Weight Loss Consumer Bill of Rights - Agreement

Rita N. Oganwu, MD, SC 20303 S Crawford Ave Ste 110 Olympia Fields, IL 60461 Phone: 708-922-9170

your name

I authorize Dr RITA OGANWU and whomever she designates as her assistants, to help me in my weight reduction efforts. I understand that my program may consist of a balanced deficit diet, a regular exercise program, instruction in behavior modification techniques, and may involve the use of appetite suppressant medications. Other treatment options may include a very low calorie diet, or a protein supplemented diet. I further understand that if appetite suppressants are used, they may be used for durations exceeding those recommended in the medication package insert. It has been explained to me that these medication have been used safely and successfully in private medical practices as well as in academic centers for periods exceeding those recommended in the product literature.

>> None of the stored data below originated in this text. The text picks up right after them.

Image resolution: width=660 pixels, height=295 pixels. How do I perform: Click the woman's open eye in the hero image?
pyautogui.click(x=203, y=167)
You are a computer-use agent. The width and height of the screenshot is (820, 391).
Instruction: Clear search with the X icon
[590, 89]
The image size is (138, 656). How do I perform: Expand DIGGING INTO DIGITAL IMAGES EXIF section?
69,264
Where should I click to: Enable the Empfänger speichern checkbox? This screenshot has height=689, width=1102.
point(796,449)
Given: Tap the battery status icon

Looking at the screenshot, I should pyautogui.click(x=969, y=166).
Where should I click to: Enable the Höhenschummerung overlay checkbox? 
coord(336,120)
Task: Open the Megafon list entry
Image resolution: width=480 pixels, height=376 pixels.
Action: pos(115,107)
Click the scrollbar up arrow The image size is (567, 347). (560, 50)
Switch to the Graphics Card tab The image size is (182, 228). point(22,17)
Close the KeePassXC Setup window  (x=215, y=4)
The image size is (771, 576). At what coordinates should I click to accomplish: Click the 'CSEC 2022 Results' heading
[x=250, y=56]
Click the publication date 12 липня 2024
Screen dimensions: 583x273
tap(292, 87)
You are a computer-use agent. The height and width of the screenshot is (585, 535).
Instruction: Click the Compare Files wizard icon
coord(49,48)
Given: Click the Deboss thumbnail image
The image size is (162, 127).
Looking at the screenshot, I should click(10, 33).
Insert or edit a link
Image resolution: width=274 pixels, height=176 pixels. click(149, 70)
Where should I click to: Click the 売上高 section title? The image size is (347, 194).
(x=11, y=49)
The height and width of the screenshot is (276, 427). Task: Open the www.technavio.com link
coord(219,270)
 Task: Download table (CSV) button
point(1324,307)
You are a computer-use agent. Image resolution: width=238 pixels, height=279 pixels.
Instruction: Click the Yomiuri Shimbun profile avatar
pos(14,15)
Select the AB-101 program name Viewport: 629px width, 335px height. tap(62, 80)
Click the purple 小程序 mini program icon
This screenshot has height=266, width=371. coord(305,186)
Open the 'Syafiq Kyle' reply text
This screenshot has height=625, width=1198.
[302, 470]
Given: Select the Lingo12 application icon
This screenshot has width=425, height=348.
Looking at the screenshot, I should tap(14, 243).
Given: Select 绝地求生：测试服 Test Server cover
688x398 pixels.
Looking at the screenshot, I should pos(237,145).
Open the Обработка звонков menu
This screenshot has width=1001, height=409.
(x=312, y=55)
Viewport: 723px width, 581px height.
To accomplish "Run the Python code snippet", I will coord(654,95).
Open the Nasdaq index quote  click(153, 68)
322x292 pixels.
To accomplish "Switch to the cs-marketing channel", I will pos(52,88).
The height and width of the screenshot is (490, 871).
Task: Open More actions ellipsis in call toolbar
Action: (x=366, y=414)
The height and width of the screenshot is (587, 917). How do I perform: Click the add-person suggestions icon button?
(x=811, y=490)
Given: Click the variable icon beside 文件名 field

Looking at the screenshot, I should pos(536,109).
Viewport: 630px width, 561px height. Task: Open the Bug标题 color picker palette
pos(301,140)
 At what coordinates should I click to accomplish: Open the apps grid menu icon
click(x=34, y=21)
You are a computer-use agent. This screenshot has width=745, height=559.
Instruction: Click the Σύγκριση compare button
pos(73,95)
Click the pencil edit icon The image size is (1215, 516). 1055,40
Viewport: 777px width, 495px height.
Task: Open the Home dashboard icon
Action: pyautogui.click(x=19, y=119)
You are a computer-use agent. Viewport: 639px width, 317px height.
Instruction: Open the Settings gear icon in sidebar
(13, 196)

I understand that any medical treatment may involve risks as well as the proposed benefits. I also understand that there are certain health risks associated with remaining overweight or obese. Risks of this program may include but are not limited to nervousness, sleeplessness, headaches, dry mouth, gastrointestinal disturbances, weakness, tiredness, psychological problems, high blood pressure, rapid heartbeat, and heart irregularities. These and other possible risks could, on occasion, be serious or even fatal. Risks associated with remaining overweight are tendencies to high blood pressure, diabetes, heart attack and heart disease, arthritis of the joints including hips, knees, feet and back, sleep apnea, and sudden death. I understand that these risks may be modest if I am not significantly overweight, but will increase with additional weight gain.

I understand that much of the success of the progrm will depend on my efforts and that there are no guarantees or assurances that the program will be successful. I also understand that obesity may be a chronic, life-long condition that may require changes in eating habits and permanent changes in behavior to be treated successfully.

I have read and fully understand this consent form and I realize I should not sign this form if all items have not been explained to me. My questions have been answered to my complete satisfaction. I have been urged adn have been given all the time I need to read and understand this form.

If you have any questions regarding the risks or hazards of the proposed treatment, or any questions what so ever concerning the proposed treatment or other possible treatments, ask your doctor now before signing this consent form.